## Required work
The answer must consist of every line in the data below that holds the word "target".
**** Task input
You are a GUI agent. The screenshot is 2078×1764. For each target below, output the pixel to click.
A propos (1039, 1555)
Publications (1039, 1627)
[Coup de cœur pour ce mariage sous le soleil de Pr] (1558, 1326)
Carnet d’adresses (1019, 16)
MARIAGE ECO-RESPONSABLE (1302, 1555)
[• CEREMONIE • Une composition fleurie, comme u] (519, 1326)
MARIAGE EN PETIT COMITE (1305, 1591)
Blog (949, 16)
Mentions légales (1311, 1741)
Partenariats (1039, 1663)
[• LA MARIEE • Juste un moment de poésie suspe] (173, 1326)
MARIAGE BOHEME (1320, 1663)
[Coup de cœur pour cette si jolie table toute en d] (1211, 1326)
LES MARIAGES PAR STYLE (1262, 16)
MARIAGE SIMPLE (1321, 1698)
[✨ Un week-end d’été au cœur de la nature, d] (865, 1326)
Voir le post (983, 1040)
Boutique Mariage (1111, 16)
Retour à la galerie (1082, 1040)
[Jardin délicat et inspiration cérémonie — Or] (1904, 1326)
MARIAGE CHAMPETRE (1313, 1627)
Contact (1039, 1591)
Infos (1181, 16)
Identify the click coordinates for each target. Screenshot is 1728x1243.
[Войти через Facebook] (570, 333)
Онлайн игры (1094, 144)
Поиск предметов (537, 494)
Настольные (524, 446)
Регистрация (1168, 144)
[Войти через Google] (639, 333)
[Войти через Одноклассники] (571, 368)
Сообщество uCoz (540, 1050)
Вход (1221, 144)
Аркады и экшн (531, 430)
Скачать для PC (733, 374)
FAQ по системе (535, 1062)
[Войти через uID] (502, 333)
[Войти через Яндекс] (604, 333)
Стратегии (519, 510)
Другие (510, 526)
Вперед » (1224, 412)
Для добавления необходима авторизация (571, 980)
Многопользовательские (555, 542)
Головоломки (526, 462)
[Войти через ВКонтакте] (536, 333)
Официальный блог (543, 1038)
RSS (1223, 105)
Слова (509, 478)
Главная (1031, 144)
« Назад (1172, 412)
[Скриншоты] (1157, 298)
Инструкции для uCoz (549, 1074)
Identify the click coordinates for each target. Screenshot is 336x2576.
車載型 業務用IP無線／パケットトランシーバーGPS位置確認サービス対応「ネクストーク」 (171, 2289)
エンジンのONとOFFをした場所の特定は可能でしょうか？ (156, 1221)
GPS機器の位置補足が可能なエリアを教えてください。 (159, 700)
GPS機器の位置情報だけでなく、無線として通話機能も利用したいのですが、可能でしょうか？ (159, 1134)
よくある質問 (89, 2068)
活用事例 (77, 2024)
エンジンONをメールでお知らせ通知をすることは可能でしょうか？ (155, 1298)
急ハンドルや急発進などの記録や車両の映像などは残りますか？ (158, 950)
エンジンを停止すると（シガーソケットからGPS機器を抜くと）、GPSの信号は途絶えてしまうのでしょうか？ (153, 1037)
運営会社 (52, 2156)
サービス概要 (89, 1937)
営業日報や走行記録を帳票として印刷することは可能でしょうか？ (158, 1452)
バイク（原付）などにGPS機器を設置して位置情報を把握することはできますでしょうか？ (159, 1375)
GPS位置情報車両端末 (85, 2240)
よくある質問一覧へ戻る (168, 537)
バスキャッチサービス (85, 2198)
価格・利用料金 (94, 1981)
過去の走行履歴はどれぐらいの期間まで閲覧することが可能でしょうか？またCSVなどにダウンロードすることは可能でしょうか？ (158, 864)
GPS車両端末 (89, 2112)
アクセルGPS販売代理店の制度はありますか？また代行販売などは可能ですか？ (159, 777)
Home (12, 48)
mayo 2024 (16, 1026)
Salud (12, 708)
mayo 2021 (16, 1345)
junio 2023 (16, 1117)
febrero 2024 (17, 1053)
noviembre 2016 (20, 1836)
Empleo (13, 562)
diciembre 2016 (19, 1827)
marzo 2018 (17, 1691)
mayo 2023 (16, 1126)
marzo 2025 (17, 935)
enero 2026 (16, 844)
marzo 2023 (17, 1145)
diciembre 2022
********
## Expected answer
You are a GUI agent. The screenshot is 2078×1764. For each target below, output the pixel to click.
Identify the click coordinates for each target. Screenshot is 1728x1243.
Identify the click coordinates for each target. Screenshot is 336x2576.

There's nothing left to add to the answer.